▸ DIRECTIONS: Rewrite the lines in everything from the one containing "The height and width of the screenshot is (528, 1024)." down to the end of the lines, changing "Bold" to "Italic" and keeping all else the same. Leave the pictures out of the answer.

▸ LISTED ENTRIES:

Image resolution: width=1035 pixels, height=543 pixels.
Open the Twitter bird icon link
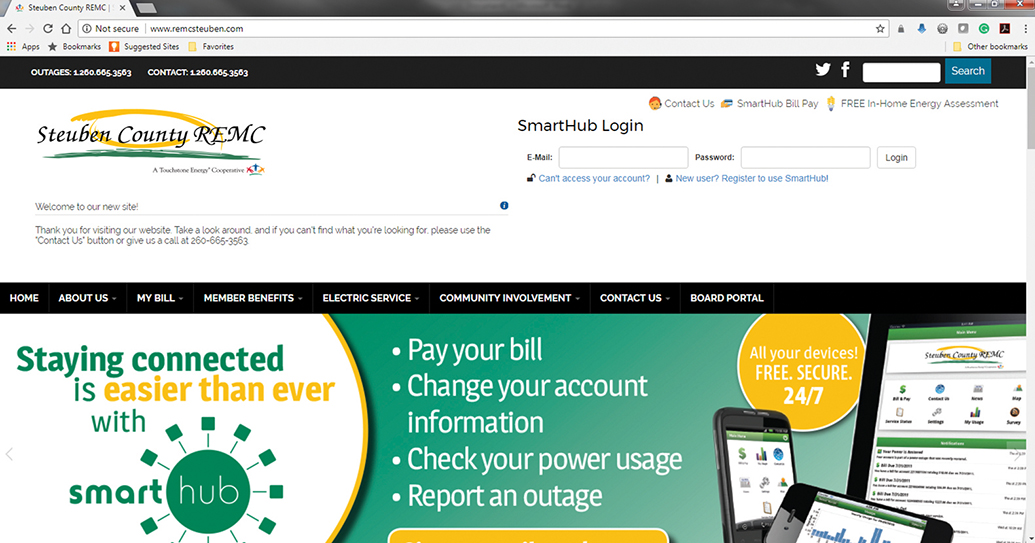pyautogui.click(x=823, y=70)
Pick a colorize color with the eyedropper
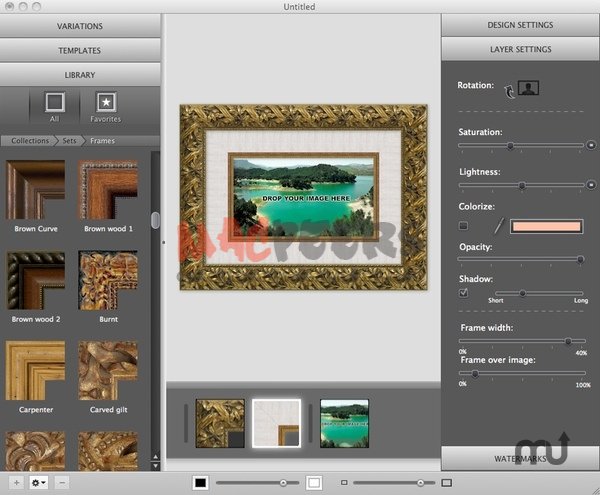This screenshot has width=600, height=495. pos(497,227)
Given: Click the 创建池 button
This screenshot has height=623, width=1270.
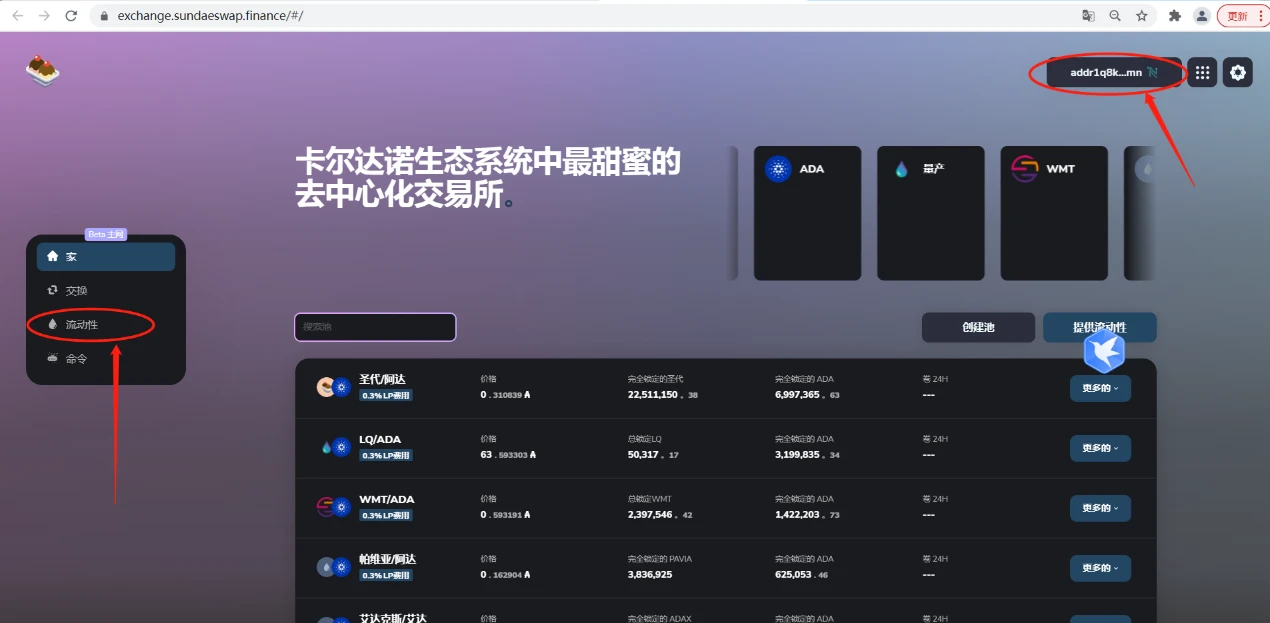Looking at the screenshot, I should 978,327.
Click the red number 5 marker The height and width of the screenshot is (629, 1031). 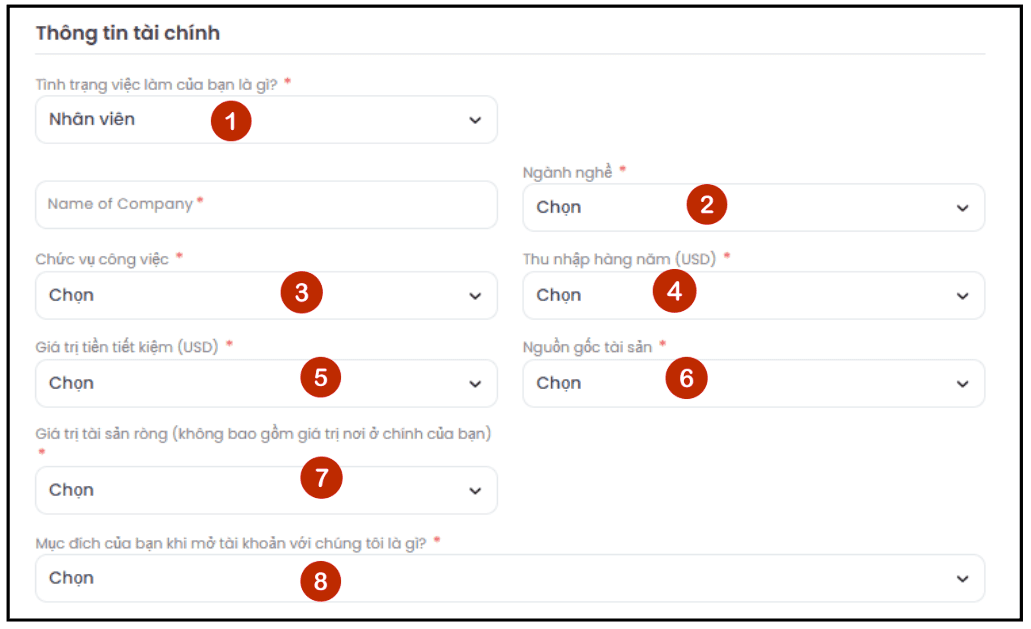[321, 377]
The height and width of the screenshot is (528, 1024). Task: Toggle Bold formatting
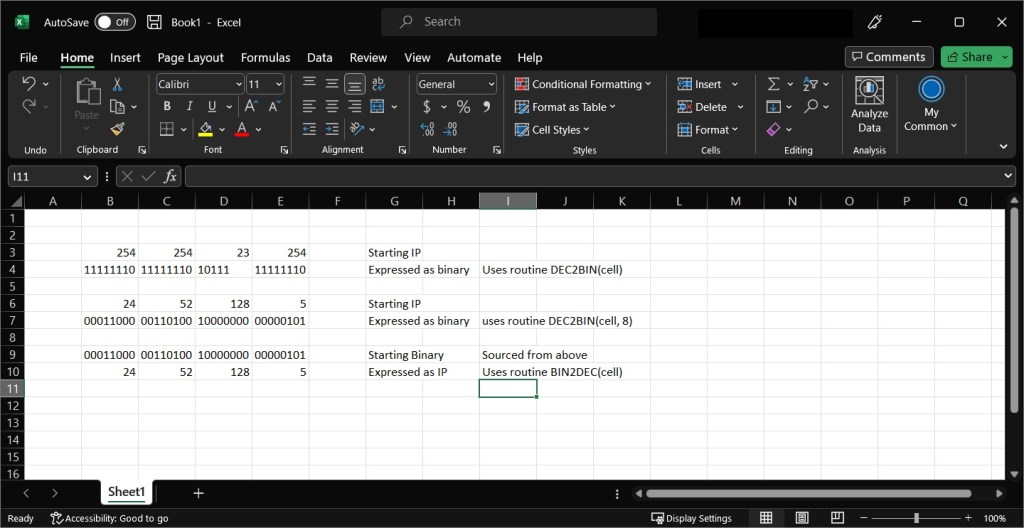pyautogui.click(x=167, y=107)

▸ EXERCISE SOLUTION:
The height and width of the screenshot is (528, 1024). Task: Toggle Italic formatting
pyautogui.click(x=167, y=107)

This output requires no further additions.